Bella Mansfield (Image: SWNS)
Bella first began observing changes to her legs when she reached puberty at 13-years-old. According to the NHS, the condition may stem from hormonal fluctuations in women during puberty, pregnancy, the menopause, or whilst taking contraceptive pills.
The NHS clarifies that the condition isn’t linked to being overweight, and individuals of a healthy weight can still develop it.
Amanda said: “Bella would complain to me about pains in her legs and she would say her legs would feel really heavy. I used to think it was just sluggish circulation so I would lift her legs, but it would still wake her up at night.
“She went to the doctors but they didn’t take it very seriously and put it down to poor circulation and possibly a bit of fluid in her legs. As the years have gone on we noticed that her body proportions are very off.
“The hip to waist ratio is very different. Her legs are big but she’s got these tiny feet and hands. On the top part of her body she’s a 10 and she’s a 16 on the lower part of her body.
“I just kept thinking maybe because she need to eat better and do more exercise.”
However, Bella is an avid swimmer and maintains a regular gym routine, so they decided to consult the GP again.
Amanda added: “The GP rolled up her trousers, said it is not anything sinister and that it is just where she holds her body fat. The GP said ‘have you tried Slimming World because I’d recommend Slimming World’.
“I didn’t think that was right and I said I want her to be referred. Reluctantly the GP made a referral to a clinic in Plymouth.
“At this point the pain would wake her up at night and she started to have restless legs. Within 15 mins of being in the clinic she was diagnosed with lipoedema.”
Bella Mansfield (Image: SWNS)
According to the NHS, lipoedema is characterised by an unusual accumulation of fat in the legs and occasionally the arms, which can cause discomfort and impact daily activities.
Amanda added: “It’s an inflammatory disease and the lipoedema fat cells will continue to multiply and that will mean she might struggle to walk.
“Bella will stay home and keep her legs constantly hidden in the summer. She wouldn’t come and sit by the pool because she wouldn’t allow anyone to see her legs.
“All I try to do is to rub the legs for her, and even the compression socks don’t make a big difference. She even stopped swimming because of it.

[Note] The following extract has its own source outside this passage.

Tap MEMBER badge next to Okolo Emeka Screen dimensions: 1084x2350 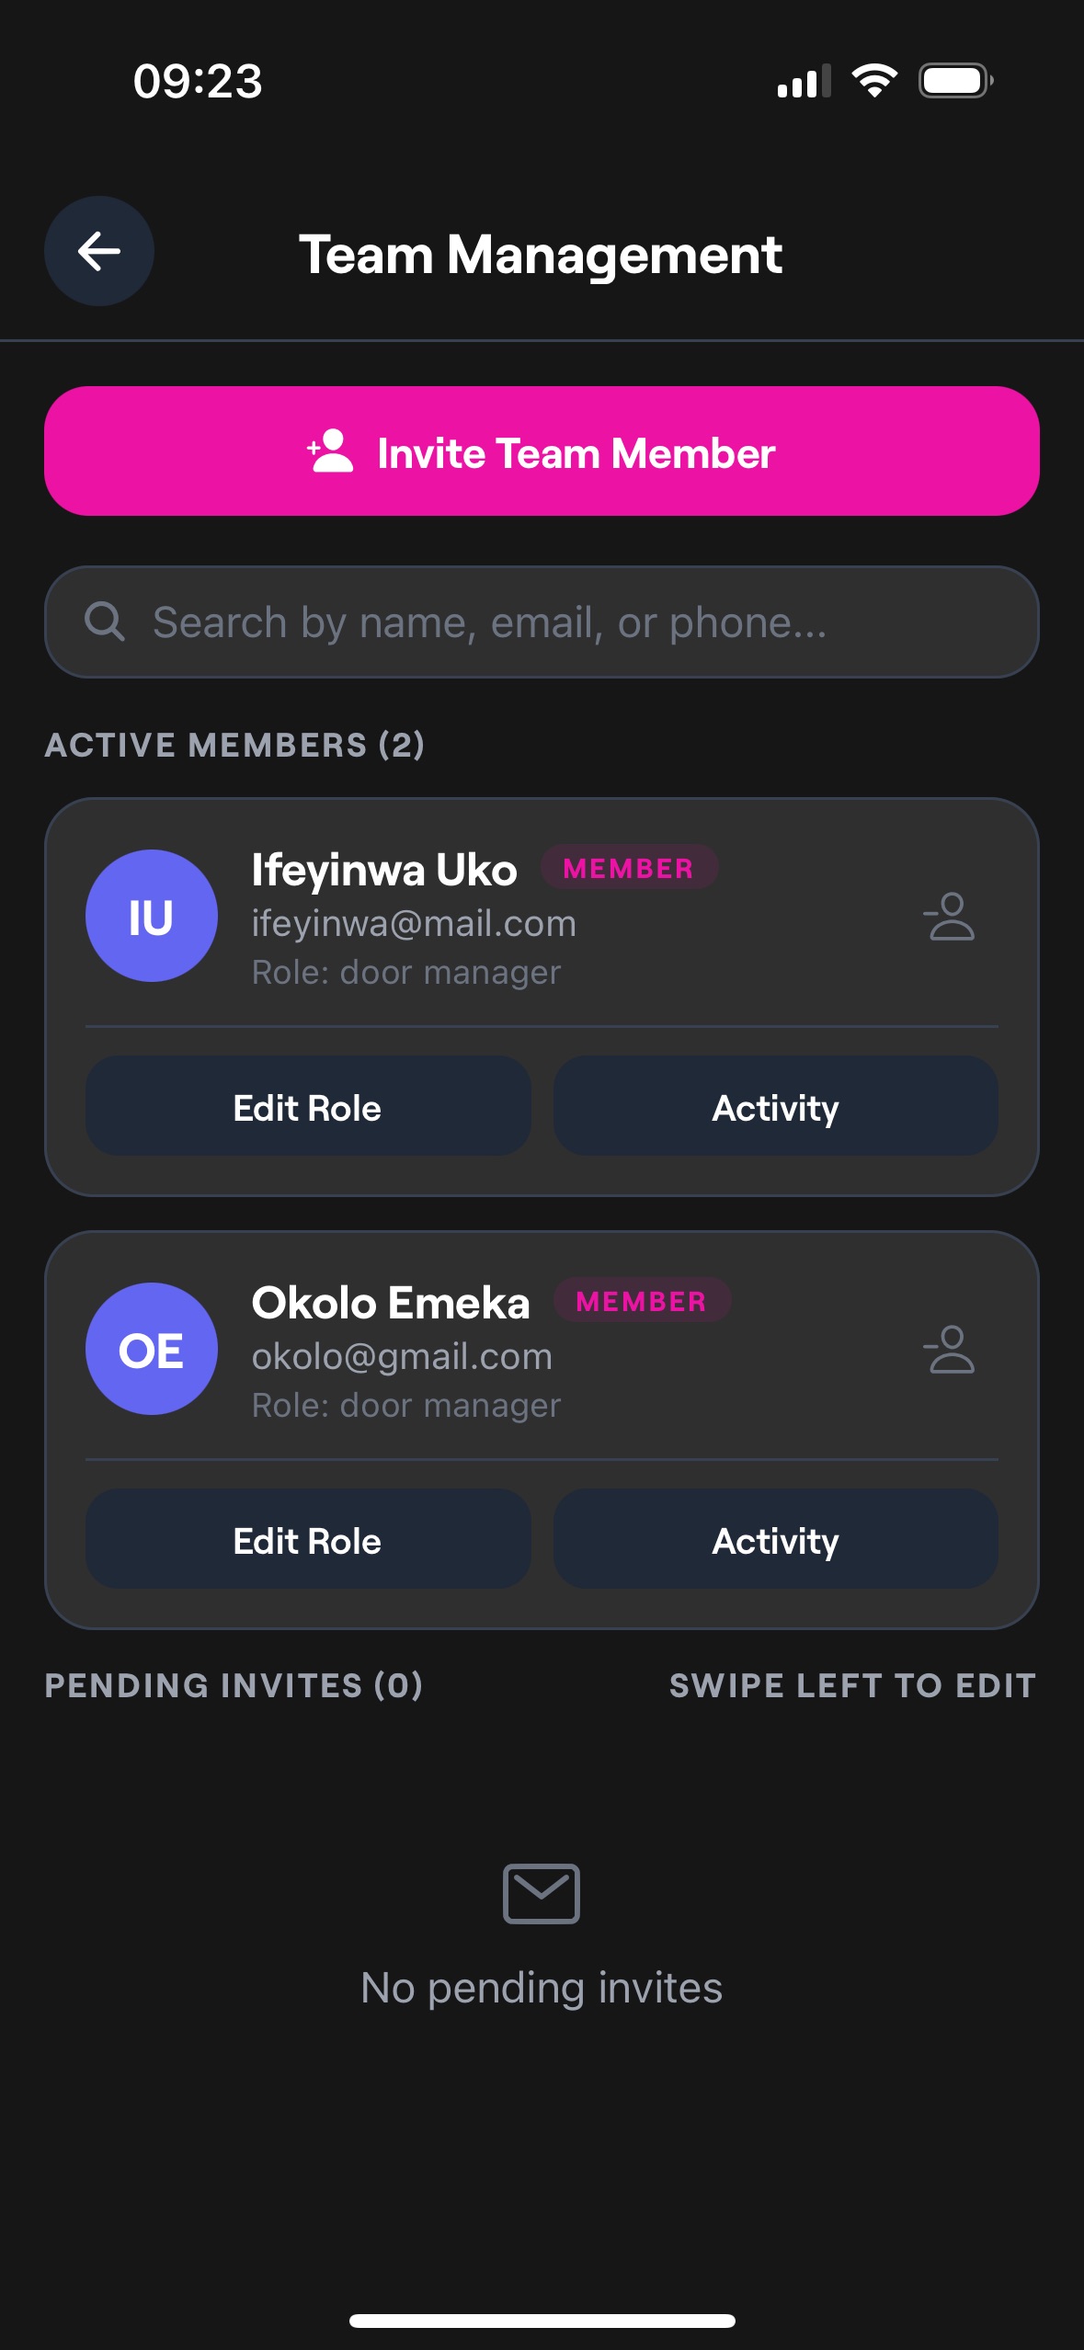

“All of the exercise and diet in the world is not going to make a difference. This is an inflammatory disease.”
Bella and Amanda began investigating the condition to explore potential solutions, and they soon came across water-assisted liposuction as an option.
However, they received the devastating news that this treatment isn’t available on the NHS, despite lipoedema affecting one in ten women.
Amanda explained that funding private surgery is placing considerable financial pressure on the family.
She added: “Because she has it in the whole of her legs surgery has to be done in three parts – lower legs, top of the thighs and the buttock.
“We found this world leading clinic in Salzburg in Austria that charges £6,500 per operation, but it will be £10,000 per trip.
Bella Mansfield (Image: SWNS)
“There was a clinic in Manchester but they were asking for £26k and I believe that wasn’t for all three areas and it wasn’t the water assisted liposuction.
“She’s have to have this, she 18 and it’s already affecting her quality of life. There’s nothing that the government can do to help us. I’m absolutely disgusted. I can’t get no help from anywhere and anyone.
“The government should be ashamed of themselves because one in 10 women are affected by this disease. These women are going to be told that they are overreacting and that they need to go on a diet.
“As women it feels as though we are being a little bit dismissed. If a men had any hormonal issues they would be given CRT no questions asked.
“Personally, I feel utterly let down by the NHS.”
Amanda has launched a fundraising appeal to raise sufficient funds for Bella’s surgical procedure, flights to and from Austria, and associated expenses for the journey.
Bella has aspirations to attend university in Exeter next academic year, where she intends to read Psychology. To donate to the GoFundMe page, please click here.
NHS Devon Integrated Care Board was contacted for comment.